## INSTRUCTIONS FOR THE TASK
Wherever the string "will" appears in the listing, copy that line.
-*-
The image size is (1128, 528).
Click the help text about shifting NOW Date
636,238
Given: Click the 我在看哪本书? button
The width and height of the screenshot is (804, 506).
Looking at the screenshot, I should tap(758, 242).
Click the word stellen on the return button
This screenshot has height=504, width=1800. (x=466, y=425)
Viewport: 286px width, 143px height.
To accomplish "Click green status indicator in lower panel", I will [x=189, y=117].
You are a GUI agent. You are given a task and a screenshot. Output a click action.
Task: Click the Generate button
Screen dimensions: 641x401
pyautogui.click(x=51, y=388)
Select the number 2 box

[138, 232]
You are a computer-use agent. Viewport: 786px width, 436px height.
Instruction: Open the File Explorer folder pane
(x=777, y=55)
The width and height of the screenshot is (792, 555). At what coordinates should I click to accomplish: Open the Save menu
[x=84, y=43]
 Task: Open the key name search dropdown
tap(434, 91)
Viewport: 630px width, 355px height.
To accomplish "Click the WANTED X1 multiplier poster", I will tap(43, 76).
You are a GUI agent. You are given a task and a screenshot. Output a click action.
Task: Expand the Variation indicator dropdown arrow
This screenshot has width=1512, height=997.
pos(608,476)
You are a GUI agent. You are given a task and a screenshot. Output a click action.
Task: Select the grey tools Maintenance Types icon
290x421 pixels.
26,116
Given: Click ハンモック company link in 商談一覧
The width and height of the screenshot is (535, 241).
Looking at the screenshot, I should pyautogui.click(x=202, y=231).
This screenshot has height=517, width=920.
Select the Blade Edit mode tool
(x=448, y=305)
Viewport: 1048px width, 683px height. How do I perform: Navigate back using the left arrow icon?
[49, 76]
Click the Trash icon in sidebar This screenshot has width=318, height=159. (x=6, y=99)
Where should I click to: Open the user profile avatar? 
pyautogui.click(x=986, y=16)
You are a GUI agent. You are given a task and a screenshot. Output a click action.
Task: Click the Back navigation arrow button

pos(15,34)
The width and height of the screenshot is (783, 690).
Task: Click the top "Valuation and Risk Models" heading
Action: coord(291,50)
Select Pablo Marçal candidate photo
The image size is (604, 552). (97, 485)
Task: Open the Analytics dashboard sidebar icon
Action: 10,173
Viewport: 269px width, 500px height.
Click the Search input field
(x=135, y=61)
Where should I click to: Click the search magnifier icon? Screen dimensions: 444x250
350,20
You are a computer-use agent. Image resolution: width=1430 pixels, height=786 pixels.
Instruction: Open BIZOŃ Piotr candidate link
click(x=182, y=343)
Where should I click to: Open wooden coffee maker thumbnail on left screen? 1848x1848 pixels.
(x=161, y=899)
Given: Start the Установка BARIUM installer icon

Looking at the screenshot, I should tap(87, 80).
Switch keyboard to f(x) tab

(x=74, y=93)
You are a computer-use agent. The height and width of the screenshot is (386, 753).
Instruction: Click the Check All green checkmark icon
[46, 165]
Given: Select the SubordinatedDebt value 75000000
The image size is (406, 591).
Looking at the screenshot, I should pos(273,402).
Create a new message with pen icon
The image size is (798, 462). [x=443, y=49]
-*-
## WRITTEN REPLY
To accomplish "Click green status indicator in lower panel", I will [x=189, y=117].
To accomplish "Click the WANTED X1 multiplier poster", I will tap(43, 76).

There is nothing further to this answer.